Cada niño y adolescente, cada animador de la IAM en la Iglesia aprende de Jesús, es buen discípulo suyo y vive como El: es su enviado, su misionero. Enseña a otros lo de Jesús, hace discípulos para Jesús. Para esto, anuncia el Evangelio, ayuda a encarnarlo y a que se viva en comunidad. Es hermano universal y misionero para todos. ¡Somos misioneros para el mundo entero!

Recomendaciones especiales para nuestra cooperación misionera

La «receta» para que cada año nuestra ofrenda económica sea mayor, es revisar y reforzar nuestro testimonio de vida cristiana, la oración y el sacrificio , con ellos fortalecemos nuestra identidad como discípulos y misioneros de Jesús para el mundo entero. La cooperación misionera espiritual y la material van de la mano, nunca van separadas._

Realizar semanalmente nuestra ofrenda misionera. Tenemos que dar a conocer nuestra alcancía misionera en nuestra casa, en la escuela y no olvidarnos de llevarla a nuestro grupo misionero. Además podemos organizar otras actividades para conseguir recursos económicos que aumenten la ofrenda de la IAM : rifas, reciclage de periódicos y otros desperdicios, caminatas, concursos, actos culturales, venta de artesanías elaborados por nuestro grupo, venta de materiales misioneros, etc.
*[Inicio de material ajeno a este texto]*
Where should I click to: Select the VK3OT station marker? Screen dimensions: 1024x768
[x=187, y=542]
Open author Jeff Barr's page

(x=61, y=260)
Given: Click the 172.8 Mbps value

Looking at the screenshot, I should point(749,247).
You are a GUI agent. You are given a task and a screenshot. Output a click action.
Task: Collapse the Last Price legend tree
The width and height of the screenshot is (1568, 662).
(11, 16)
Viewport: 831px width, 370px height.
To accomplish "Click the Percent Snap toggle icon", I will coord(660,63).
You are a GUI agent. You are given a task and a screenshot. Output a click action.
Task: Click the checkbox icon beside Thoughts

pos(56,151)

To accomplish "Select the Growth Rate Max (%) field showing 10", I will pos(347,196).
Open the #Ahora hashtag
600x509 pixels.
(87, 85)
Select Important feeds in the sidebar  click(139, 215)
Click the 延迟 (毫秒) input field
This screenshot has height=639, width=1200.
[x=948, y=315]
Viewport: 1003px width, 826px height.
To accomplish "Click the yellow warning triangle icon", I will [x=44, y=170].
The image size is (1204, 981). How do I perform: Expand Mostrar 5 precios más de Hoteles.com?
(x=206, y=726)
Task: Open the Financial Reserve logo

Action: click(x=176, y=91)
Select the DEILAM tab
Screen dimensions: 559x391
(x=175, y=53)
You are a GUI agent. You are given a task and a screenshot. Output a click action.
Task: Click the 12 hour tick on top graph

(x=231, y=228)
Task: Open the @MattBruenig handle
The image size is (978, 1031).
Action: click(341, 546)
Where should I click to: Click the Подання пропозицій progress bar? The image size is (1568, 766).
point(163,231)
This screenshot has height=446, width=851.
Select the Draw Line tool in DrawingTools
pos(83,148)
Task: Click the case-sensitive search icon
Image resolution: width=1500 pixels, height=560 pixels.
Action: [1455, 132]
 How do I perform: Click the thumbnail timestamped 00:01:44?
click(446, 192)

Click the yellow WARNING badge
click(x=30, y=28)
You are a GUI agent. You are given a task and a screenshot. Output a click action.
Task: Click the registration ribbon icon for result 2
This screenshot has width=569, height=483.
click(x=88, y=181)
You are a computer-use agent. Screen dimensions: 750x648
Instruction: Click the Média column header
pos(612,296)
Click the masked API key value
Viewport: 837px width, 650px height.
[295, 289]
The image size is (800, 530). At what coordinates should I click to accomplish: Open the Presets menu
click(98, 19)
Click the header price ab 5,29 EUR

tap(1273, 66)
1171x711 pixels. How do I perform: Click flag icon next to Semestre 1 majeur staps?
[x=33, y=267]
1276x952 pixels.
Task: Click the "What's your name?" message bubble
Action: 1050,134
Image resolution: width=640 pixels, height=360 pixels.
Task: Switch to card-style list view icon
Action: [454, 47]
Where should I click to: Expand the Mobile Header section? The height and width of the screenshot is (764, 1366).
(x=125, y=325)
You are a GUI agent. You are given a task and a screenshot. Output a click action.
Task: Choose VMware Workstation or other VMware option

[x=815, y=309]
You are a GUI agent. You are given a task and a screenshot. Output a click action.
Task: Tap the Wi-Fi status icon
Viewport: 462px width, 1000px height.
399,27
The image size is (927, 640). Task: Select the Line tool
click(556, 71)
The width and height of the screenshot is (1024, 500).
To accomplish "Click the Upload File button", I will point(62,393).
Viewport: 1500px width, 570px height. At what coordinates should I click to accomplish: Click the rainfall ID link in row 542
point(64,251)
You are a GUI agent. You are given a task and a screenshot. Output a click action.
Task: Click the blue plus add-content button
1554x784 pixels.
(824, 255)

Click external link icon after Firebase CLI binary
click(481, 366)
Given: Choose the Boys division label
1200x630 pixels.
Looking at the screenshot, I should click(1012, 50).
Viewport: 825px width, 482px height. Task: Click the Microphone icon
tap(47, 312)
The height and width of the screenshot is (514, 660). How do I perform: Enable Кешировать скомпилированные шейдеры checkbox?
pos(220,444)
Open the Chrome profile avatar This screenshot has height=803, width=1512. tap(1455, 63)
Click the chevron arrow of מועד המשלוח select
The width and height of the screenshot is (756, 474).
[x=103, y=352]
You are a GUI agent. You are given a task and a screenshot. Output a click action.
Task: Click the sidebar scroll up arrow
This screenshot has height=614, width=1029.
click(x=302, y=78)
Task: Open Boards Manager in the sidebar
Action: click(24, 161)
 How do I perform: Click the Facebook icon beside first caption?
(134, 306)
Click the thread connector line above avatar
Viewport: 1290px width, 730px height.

Preparar con entusiasmo y ganas nuestra Jornada de la IAM:

  1. Intensificando la animación misionera de todos los niños y adolescentes de la comunidad y promoviendo la cooperación misionera de todos, para todo el mundo.
  2. Dándole un lugar privilegiado a la oración por las misiones. En muchas partes realizan vigilias de oración, rosarios misioneros, etc. Nuestro centro debe ser siempre la Eucaristía misionera. En este ambiente, muchos niños, adolescentes y animadores hacen por primera vez o renuevan su consagración misionera.
  3. Organizando adecuadamente la recolección de las ofrendas misioneras económicas durante la Jornada , tanto de las ofrendas de la IAM como de los demás que quieran colaborar con su ofrenda al fondo de solidaridad universal de esta Obra.
  4. Realizando distintas actividades culturales y recreativas que favorezcan la animación misionera y la recaudación de las ofrendas para ayudar a los niños y adolescentes del mundo entero.